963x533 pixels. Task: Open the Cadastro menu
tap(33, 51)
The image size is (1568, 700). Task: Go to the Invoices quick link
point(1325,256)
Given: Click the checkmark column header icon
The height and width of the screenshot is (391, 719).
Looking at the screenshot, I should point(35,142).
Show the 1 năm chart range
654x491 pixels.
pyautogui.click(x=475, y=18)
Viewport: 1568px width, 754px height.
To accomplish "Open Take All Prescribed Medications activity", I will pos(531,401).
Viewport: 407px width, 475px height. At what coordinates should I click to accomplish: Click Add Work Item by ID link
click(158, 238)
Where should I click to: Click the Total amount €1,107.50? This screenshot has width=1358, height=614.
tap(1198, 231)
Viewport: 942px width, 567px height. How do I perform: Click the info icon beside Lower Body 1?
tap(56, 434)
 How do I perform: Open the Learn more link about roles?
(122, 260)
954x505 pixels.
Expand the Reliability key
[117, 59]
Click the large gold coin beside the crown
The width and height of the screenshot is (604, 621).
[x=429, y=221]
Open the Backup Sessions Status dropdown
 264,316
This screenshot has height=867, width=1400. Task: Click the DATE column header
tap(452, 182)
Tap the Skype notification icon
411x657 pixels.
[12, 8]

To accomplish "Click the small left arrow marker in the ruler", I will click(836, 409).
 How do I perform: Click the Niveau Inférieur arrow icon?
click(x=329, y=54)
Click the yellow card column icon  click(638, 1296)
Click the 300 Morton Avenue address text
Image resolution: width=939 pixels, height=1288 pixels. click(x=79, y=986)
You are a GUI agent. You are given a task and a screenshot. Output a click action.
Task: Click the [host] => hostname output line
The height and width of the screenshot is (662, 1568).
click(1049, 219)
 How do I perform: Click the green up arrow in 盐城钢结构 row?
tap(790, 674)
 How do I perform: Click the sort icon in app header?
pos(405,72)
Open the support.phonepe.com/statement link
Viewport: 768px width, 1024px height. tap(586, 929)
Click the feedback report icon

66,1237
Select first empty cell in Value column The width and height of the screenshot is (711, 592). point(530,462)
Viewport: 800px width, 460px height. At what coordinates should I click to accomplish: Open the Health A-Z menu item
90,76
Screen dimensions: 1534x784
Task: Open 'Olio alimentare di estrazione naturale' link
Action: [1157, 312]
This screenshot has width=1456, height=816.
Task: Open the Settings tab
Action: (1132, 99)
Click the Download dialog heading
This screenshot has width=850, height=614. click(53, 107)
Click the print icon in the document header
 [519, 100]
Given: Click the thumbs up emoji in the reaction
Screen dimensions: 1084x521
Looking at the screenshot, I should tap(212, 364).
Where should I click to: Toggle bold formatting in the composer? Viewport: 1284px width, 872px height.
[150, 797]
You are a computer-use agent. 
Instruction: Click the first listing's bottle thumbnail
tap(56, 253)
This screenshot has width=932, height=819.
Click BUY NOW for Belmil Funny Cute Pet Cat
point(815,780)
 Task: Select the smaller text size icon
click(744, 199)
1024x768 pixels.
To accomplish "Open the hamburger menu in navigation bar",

Activity:
Using the entries above, extract exactly the span from the line with "How do I perform: Click the Niveau" to the line with "Select first empty", both lines included; leave out everything else.

Answer for this exercise:
 How do I perform: Click the Niveau Inférieur arrow icon?
click(x=329, y=54)
Click the yellow card column icon  click(638, 1296)
Click the 300 Morton Avenue address text
Image resolution: width=939 pixels, height=1288 pixels. click(x=79, y=986)
You are a GUI agent. You are given a task and a screenshot. Output a click action.
Task: Click the [host] => hostname output line
The height and width of the screenshot is (662, 1568).
click(1049, 219)
 How do I perform: Click the green up arrow in 盐城钢结构 row?
tap(790, 674)
 How do I perform: Click the sort icon in app header?
pos(405,72)
Open the support.phonepe.com/statement link
Viewport: 768px width, 1024px height. tap(586, 929)
Click the feedback report icon

66,1237
Select first empty cell in Value column The width and height of the screenshot is (711, 592). point(530,462)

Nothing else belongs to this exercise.